** Opening Excerpt provided block **
May 7, 2021

Student Academic Success Research Grants awarded

The Office of Student Academic Success, in partnership with Digital Flagship and the Office of Diversity and Inclusion, recently awarded $100,000 in Student Academic Success Research Grants Program funds to Ohio State researchers focused on student academic success. 

The funded projects focus on improving course success, retention or graduation, with an emphasis on historically underrepresented students and other underserved student groups. Each project has clear practical implications for the design, implementation or scale-up of practices to improve Ohio State student success. 

All proposals were rated in terms of their methodological quality and practical importance by reviewers from the offices of Distance Education and eLearning, Diversity and Inclusion, Student Academic Success, Student Life and the Drake Institute for Teaching and Learning, as well as by faculty from multiple academic departments and campuses across the university. 

“We’re thrilled to see such an interesting collection of research projects about student academic success from across the university, said Beth Hume, vice provost for Student Academic Success and dean of Undergraduate Education. 

The winning proposals and primary investigators include: 

  • The impact of an inclusive leadership course with a focus on race (Dr. Lisa Abrams, associate chair and professor of practice in Engineering). This research project focuses on an inclusive leadership course, which aims to improve the climate of inclusiveness for women and underrepresented minority students by changing the attitudes and behaviors of their peer engineering students at Ohio State. The study will examine whether the inclusive leadership course results in measurable change in mindsets and behavior among students enrolled in the course, and how those behaviors propagate through those students into other Engineering courses.
  • A first-generation pre-medical program for underrepresented undergraduate students to promote matriculation to medical school (Dr. Tasha Posid, surgical educator and education specialist, College of Medicine). This research project focuses on a program designed to support first-generation pre-medicine students and increase their matriculation to medical school. The study will examine barriers to pursuing a medical or healthcare career among these students, how the program helps address those barriers, and eventual levels of medical school interview and admissions compared to non-first-generation peers.
  • Using photo-elicitation to investigate Racial Battle Fatigue among Black college students (Dr. Stephen Quaye, associate professor, Educational Studies): Racial Battle Fatigue (RBF) describes the feeling of race-related exhaustion among people of color. This qualitative study will deepen knowledge about how Black students experience RBF and how that influences their academic success and well-being, and explore potential support strategies for reducing RBF and promoting student success.
  • Investigating the effects of directed self-placement into first-year writing courses on academic success (Dr. Carolyn Skinner, associate professor of English and Writing Program Administrator for the Mansfield campus): National research suggests that many traditionally underserved students are “underplaced” into remedial writing courses, and that “directed self-placement” can improve both placement accuracy and student success. This study will pilot a directed self-placement process for the writing courses at Mansfield, and examine student engagement, writing quality and retention in comparison to similar students who are placed according to conventional processes.
  • Investigating motivation, self-regulation and academic engagement among campus change students in the College of Education and Human Ecology (Dr. Christopher Wolters, professor of Educational Psychology and Director of the Dennis Learning Center). This research project focuses on a new summer workshop and academic coaching series developed by the Dennis Learning Center for Education and Human Ecology majors transitioning from a regional campus to Columbus campus. The study will examine the experiences of campus change students and the effectiveness of the intervention program in terms of motivation, self-regulation, academic engagement and performance.
  • Understanding Physics college classroom contexts and students’ academic success and retention (Dr. Shirley Yu, associate professor of Educational Studies and Educational Psychology). This research project focuses on large-enrollment introductory courses in Physics. The study will identify how perceived course climate and instructional strategies relate to academic engagement, achievement, and retention in STEM and the university, directly and indirectly through the self-regulated learning components of sense of belonging and metacognitive learning strategy use.
** Closing Excerpt provided block **
Work to be completed: Render this sentence from the grants announcement in Spanish: "Each project has clear practical implications for the design, implementation or scale-up of practices to improve Ohio State student success."
** Opening Given information block **
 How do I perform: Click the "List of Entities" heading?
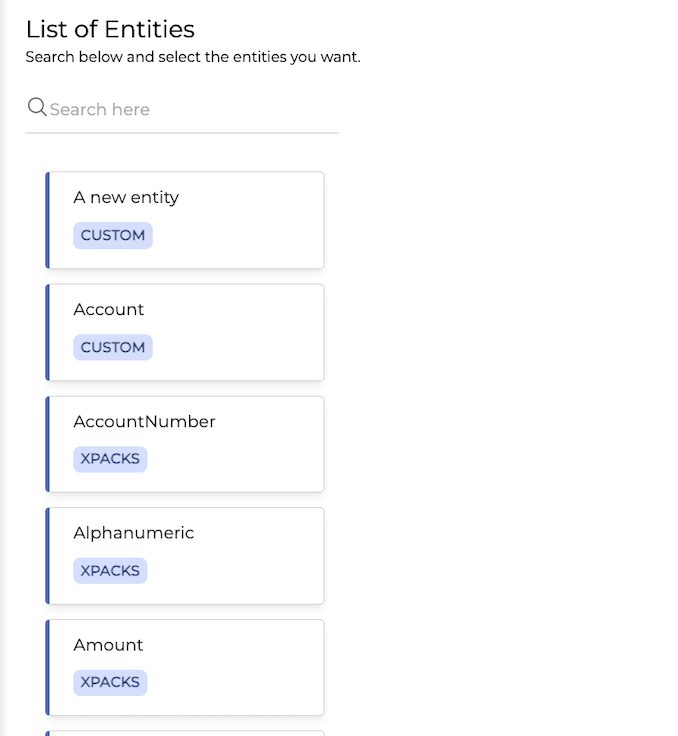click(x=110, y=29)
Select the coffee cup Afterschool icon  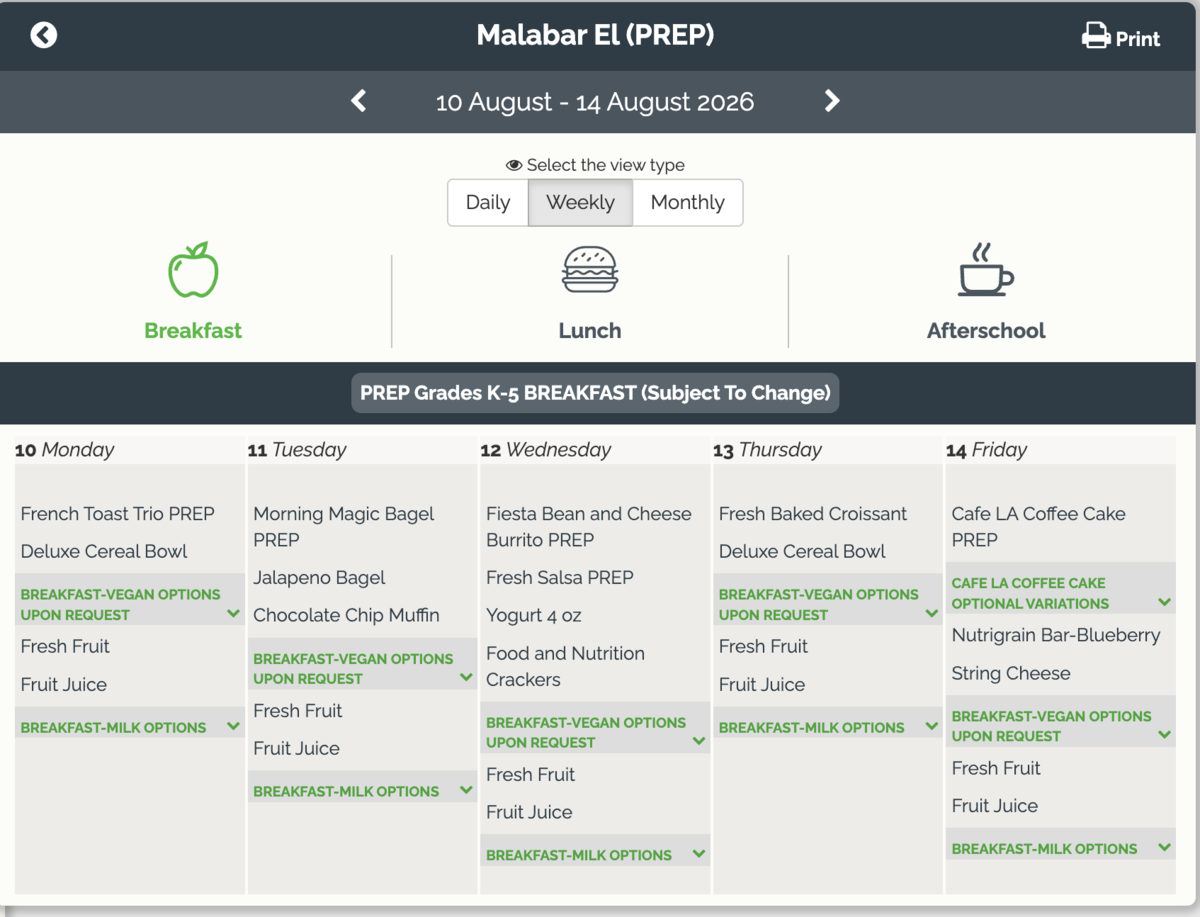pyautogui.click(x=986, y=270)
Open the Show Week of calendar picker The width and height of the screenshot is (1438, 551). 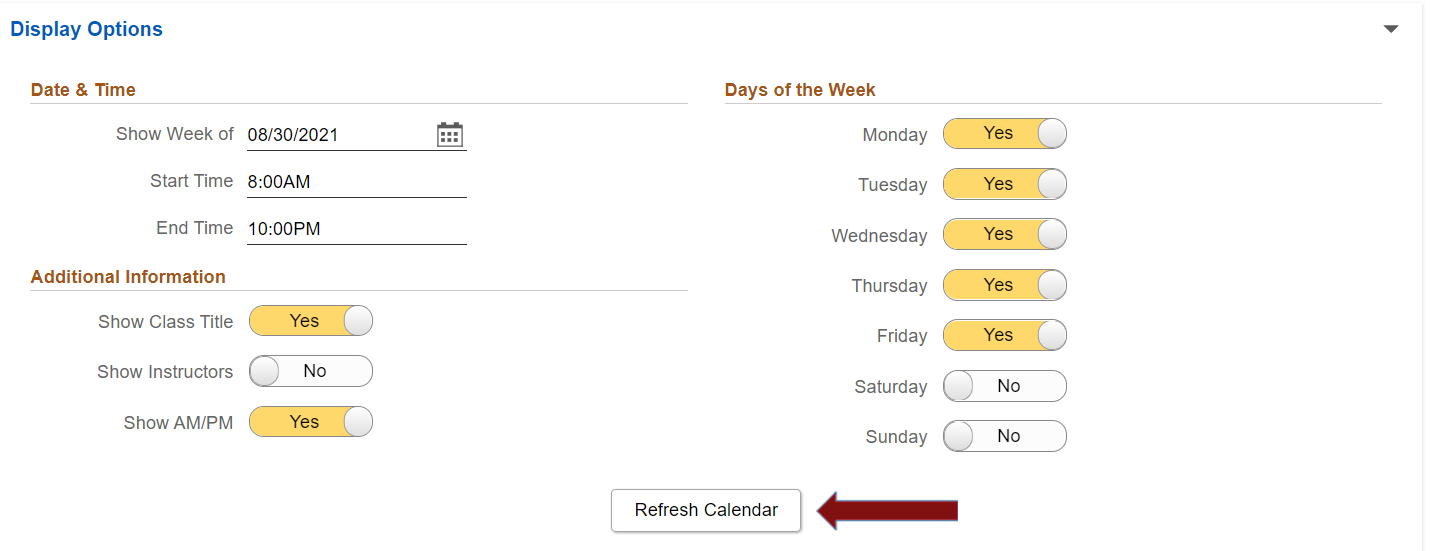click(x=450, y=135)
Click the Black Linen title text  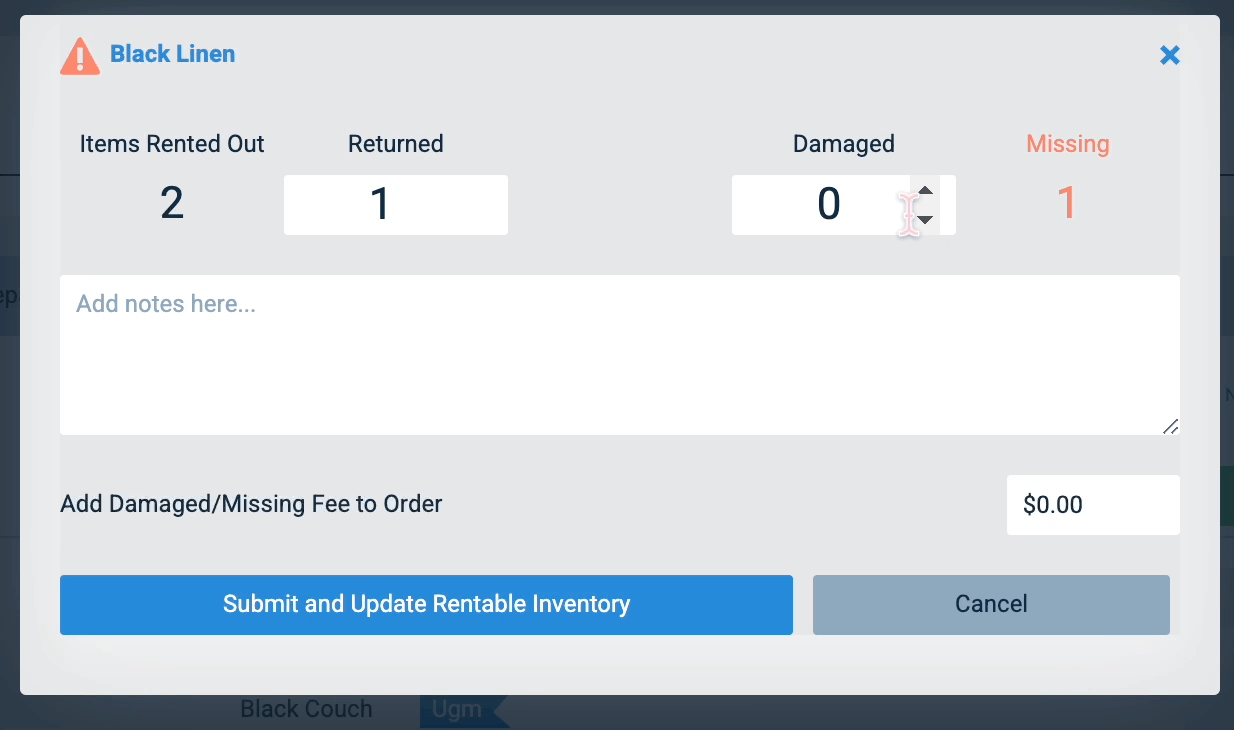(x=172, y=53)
** Closing Given information block **
Written answer: Cada proyecto tiene implicaciones prácticas claras para el diseño, la implementación o la ampliación de prácticas destinadas a mejorar el éxito estudiantil en Ohio State.